Focus - Les Vignobles Foncalieu Fights "Old Fashioned" Industry with Premium Jump
Foncalieu owns 5,100 hectares in the Languedoc Roussillon wine region
Wine cooperative Les Vignobles Foncalieu is taking some bold steps towards premiumisation. Andy Morton visited the company in southern France to find out where that journey is taking it.
Gabriel Ruetsch, the chief viniculturalist for Les Vignobles Foncalieu, stands in La Garrigue vineyard and talks about his first visit some 13 years before.
The one-hectare site was not looking good - cluttered vines and overgrown canopies predominated, and grape quality had suffered as a result, he recalls. Today, the ordered lines of syrah that tumble gently down towards the sea in this corner of the Languedoc Roussillon wine region stand in testimony to Ruetsch's, and vineyard owner Myriam Roussel's, hard work.
But they also represent for Ruetsch's employers at the wine cooperative a new direction. As wine supplies soar and margins are squeezed, and as new investment from China threatens to change the financial rules of wine growing in France, Foncalieu is attempting to move away from its roots as a bulk supplier of wine to an owner of premium labels. La Garrigue is one of 40 hectares out of the 5,100 Foncalieu controls that have been invested in to contribute exclusively to Foncalieu's Great Wines portfolio - four premium wine labels that the 46-year-old collective hopes will compete in the higher-margin categories and help drive up profits.
Driving that change is Michel Bataille, who since he became head of Foncalieu in 2001, has seen the company's fortunes stagnate against the backdrop of a declining market. Last year, Foncalieu sold 22.2m bottles, just 70,000 more than it did in 2002. Sales over the same ten-year period increased by just 15%.
The Great Wines portfolio with its average EUR20 (US$27) per bottle price tag, Bataille reasons, will help Foncalieu's union of members find better margins as demand for prestige labels proves the most resilient among consumers.
Foncalieu head Michel Bataille says he is fighting against the French wine industry's “old-fashioned” ideas
Alongside a EUR20m investment across all of its cooperative growers and winemaking partners, Foncalieu has sunk about EUR300,000 in new harvesters and storage vats for the Great Wine vineyards. The 15 growers included in the project, such as La Garrigue's Roussel, meanwhile receive far higher returns from Foncalieu for their grapes they grow on their premium vineyards - around EUR8,000 per hectare.
Foncalieu has also bought a new vineyard in the area that comes with its own château, Château Haut-Gleon. As well as supplying the premium Haut-Gleon label, the château will serve as a conference and hotel for Foncalieu clients.
But despite the increased investment, it has not been an easy transition - Foncalieu is made up of 1,200 wine growers, each with their own ideas on how the cooperative should operate.
Bataille, a combative former rugby player, says he has had to fight what he calls the French wine industry's “old fashioned” ideas.
“They want tranquillity and quietness,” he says of some of his members. “But in the world today there is no quietness.”
☆ ☆ ☆ ☆ ☆
**What to work on**
[A] Using the article on Foncalieu, answer these questions.
(i) How many bottles did Foncalieu sell last year?
(ii) About how much do the growers in the premium project receive per hectare for their grapes?
(iii) What is the name of the château that Foncalieu bought?
[B] Say whether each statement agrees with the article on Foncalieu, and quote the words that decide it.
(i) Michel Bataille became head of Foncalieu in 2001.
(ii) Foncalieu is made up of 5,100 wine growers.
(iii) The Great Wines portfolio consists of six premium labels.

**Dataset extract**
☆ ☆ ☆ ☆ ☆
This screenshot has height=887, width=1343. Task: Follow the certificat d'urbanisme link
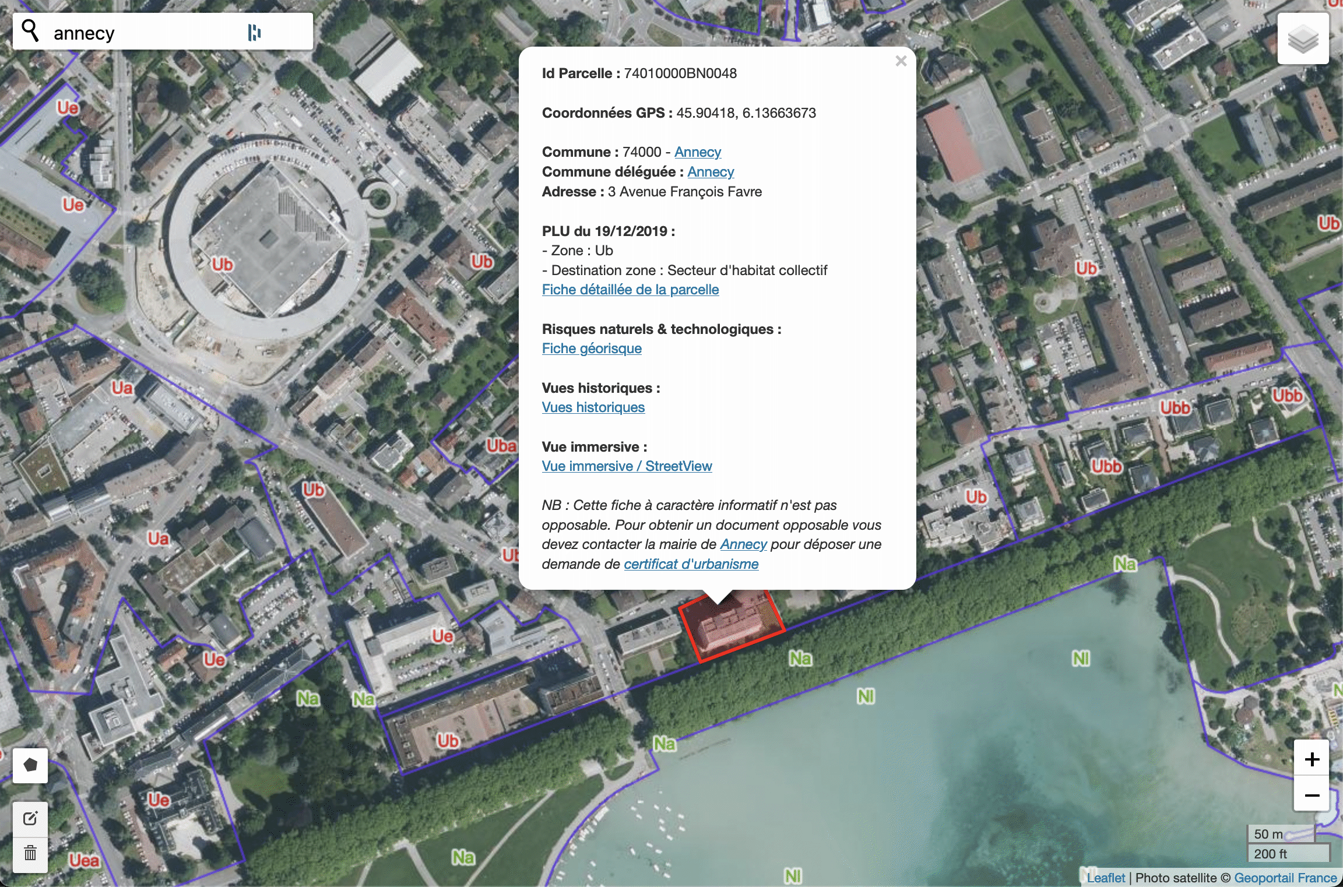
☆ ☆ ☆ ☆ ☆
**Outputs in order**
[A]
(i) 22.2m bottles.
(ii) Around EUR8,000 per hectare.
(iii) Château Haut-Gleon.

[B]
(i) Yes: "since he became head of Foncalieu in 2001"
(ii) No: "Foncalieu is made up of 1,200 wine growers"
(iii) No: "four premium wine labels"